Récemment, l'épisode à bord du MV Hondius, un navire de croisière attendu prochainement aux Canaries, a mis en lumière le débat entourant les origines des zoonoses comme l'hantavirus. Ce virus, qui se propage principalement via les rongeurs, a suscité l'inquiétude des scientifiques et des autorités sanitaires.
Dans un tweet, Mélenchon a déclaré : “Hantavirus : nouvel exemple de maladie écologique. Les zoonoses se multiplient à cause de la chute de la biodiversité et du changement climatique. Qu’a fait Macron pour nous préparer ? Rien sinon détruire ce qui était le meilleur système de santé du monde.” Cette assertion soulève plusieurs questions parmi les chercheurs.
Des études ont effectivement montré un lien entre la perte de biodiversité et l'augmentation des maladies zoonotiques, comme le souligne un rapport de l'Ministère de la Transition Écologique. Le rapport indique que la dégradation des écosystèmes favorise la transmission des maladies d'animaux à l'homme.
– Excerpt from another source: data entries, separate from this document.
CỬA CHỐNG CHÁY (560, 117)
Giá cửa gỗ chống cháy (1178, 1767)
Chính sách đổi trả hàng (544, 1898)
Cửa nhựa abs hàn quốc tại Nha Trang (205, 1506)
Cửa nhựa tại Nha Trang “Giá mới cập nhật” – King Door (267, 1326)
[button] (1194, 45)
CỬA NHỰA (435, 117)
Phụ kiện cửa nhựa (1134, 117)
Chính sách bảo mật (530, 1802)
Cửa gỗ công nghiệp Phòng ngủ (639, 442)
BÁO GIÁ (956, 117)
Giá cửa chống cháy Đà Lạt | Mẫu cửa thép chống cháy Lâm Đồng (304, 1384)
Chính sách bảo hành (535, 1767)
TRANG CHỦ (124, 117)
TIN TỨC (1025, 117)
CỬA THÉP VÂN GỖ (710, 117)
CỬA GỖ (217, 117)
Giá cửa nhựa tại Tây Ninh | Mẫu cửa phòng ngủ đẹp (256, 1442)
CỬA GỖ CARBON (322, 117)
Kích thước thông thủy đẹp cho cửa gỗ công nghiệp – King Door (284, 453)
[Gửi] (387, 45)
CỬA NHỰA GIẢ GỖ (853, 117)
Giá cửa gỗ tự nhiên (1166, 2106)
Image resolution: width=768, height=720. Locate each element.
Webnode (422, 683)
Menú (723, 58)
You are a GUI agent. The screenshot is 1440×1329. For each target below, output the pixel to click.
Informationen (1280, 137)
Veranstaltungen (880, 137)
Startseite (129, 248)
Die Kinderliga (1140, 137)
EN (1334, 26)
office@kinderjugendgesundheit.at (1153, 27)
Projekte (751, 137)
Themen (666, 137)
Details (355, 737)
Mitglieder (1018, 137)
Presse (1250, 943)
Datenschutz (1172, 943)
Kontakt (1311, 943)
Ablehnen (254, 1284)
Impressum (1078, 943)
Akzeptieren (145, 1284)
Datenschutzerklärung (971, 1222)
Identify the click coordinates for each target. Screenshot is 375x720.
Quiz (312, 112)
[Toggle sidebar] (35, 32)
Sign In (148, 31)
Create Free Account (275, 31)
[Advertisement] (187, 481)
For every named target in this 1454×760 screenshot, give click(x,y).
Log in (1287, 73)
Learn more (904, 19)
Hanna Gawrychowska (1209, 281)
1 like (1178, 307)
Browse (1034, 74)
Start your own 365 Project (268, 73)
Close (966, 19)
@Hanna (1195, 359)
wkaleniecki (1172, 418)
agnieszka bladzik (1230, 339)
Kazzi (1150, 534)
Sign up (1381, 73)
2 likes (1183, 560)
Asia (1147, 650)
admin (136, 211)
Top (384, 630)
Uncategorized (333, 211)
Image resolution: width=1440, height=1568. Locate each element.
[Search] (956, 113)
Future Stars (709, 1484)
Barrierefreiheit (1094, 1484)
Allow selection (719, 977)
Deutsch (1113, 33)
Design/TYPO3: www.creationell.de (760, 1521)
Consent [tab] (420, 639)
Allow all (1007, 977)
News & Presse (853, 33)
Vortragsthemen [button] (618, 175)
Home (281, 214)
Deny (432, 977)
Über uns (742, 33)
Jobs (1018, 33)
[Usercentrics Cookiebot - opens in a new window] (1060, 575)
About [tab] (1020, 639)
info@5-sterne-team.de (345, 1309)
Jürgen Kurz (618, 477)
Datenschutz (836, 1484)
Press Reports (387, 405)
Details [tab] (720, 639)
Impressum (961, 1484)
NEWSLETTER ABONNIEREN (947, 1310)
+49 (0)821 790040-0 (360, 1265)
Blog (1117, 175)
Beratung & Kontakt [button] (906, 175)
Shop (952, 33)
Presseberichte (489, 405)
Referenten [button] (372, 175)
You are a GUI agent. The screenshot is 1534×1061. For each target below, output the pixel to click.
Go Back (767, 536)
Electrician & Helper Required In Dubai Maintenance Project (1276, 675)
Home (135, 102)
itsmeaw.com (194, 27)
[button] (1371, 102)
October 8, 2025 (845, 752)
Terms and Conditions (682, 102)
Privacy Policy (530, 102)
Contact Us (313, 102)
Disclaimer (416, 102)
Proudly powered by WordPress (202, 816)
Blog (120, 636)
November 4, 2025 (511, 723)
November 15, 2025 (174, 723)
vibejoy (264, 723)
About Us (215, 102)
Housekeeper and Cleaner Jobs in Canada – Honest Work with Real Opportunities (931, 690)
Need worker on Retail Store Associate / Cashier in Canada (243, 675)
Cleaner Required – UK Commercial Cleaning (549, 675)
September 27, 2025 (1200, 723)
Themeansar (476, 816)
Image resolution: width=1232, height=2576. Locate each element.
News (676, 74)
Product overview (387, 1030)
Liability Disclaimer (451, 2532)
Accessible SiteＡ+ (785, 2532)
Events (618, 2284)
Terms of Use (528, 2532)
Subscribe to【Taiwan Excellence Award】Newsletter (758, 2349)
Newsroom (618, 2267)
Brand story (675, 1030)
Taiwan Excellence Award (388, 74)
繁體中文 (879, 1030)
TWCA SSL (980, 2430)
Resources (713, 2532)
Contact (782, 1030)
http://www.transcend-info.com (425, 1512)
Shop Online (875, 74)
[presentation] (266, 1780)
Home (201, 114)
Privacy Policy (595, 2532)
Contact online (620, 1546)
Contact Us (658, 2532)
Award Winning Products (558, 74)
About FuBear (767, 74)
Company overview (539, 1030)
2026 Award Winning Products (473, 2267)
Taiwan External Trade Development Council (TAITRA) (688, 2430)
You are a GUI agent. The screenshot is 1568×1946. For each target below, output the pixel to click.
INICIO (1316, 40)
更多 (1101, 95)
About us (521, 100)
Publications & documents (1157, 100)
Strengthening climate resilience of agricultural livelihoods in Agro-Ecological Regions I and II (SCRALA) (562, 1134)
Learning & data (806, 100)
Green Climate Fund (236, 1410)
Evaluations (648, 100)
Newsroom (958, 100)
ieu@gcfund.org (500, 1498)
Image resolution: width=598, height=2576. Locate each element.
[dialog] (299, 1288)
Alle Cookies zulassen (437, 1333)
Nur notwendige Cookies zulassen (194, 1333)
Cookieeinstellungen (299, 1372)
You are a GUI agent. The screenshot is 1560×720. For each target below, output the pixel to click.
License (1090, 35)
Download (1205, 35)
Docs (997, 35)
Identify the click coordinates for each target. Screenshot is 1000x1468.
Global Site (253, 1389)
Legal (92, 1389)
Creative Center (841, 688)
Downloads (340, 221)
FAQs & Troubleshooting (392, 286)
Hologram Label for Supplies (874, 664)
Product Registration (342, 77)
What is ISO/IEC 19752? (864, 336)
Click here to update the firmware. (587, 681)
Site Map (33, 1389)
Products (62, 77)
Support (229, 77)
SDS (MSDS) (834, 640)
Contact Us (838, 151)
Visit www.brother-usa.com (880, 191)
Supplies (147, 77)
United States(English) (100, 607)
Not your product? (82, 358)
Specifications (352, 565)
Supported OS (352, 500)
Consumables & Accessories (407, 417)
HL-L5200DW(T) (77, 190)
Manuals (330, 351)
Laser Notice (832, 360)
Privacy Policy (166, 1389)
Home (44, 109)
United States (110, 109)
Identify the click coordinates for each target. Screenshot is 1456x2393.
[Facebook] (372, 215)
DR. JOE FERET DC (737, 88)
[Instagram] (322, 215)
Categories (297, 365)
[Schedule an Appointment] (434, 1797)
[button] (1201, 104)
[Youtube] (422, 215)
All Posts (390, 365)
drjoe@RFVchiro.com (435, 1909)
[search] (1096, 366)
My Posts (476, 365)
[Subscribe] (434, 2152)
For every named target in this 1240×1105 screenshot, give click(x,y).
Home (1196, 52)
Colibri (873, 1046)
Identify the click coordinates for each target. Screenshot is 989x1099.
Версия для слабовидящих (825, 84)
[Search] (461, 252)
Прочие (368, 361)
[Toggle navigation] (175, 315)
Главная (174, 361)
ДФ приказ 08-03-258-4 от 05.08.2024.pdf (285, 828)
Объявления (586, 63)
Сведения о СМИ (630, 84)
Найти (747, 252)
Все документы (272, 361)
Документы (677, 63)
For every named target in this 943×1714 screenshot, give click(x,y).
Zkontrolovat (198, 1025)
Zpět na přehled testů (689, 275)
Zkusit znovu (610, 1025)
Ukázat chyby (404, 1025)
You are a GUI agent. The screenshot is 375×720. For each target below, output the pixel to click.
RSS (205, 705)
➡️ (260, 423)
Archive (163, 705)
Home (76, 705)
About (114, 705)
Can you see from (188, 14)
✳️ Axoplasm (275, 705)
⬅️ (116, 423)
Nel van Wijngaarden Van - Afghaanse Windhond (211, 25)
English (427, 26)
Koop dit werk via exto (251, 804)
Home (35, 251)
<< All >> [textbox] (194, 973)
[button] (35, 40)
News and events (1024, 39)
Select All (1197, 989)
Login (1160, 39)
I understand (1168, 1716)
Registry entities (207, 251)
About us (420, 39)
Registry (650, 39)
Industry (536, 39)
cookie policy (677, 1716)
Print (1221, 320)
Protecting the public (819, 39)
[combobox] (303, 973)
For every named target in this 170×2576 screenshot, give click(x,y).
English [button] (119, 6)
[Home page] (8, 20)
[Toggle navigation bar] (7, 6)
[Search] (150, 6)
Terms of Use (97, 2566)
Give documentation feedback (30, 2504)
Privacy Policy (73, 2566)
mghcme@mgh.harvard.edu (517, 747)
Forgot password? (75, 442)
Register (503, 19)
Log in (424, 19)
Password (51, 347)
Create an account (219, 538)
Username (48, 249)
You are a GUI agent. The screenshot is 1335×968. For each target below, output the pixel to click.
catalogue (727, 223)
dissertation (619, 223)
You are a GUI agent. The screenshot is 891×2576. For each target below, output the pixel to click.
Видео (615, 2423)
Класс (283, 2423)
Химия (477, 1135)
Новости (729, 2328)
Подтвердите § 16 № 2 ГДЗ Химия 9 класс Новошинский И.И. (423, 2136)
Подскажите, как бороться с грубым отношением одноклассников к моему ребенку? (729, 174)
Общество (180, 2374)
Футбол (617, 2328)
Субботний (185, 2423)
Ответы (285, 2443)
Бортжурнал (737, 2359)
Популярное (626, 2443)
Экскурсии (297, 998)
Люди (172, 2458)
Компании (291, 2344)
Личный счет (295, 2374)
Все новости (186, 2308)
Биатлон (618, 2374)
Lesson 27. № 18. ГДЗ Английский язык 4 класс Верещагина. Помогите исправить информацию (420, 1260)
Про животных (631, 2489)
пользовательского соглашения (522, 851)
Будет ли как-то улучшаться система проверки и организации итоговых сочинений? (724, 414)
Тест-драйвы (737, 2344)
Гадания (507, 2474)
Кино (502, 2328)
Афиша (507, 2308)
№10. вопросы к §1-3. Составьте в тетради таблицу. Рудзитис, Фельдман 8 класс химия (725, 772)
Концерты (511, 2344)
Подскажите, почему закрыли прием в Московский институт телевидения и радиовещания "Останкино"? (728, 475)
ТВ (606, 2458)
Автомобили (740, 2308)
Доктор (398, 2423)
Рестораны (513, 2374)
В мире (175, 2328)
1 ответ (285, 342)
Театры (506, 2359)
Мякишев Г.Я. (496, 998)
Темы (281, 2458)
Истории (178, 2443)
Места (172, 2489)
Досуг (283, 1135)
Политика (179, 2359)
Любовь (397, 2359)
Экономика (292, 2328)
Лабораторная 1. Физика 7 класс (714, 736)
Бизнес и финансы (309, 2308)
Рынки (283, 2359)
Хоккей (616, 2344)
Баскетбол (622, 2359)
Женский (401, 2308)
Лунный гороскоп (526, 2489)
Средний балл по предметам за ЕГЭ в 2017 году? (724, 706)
Cependant, le rôle du climat est plus complexe. D'après le Dr. Pierre Boucher, écologiste : “Le changement climatique peut exacerber certains facteurs de risque, mais il ne peut à lui seul expliquer l'ensemble des zoonoses. C'est une combinaison d'éléments.” Ainsi, bien que le climat puisse influer sur la propagation des maladies, d'autres aspects, comme les pratiques agricoles et l'urbanisation, jouent également un rôle crucial.
En synthèse, bien que la chute de la biodiversité soit certainement un facteur contribuant à l'essor des zoonoses, il est nécessaire de ne pas attribuer l'ensemble du phénomène au changement climatique sans tenir compte d'autres influences. Cette situation exige une approche intégrée pour réellement comprendre le phénomène et y apporter des solutions efficaces.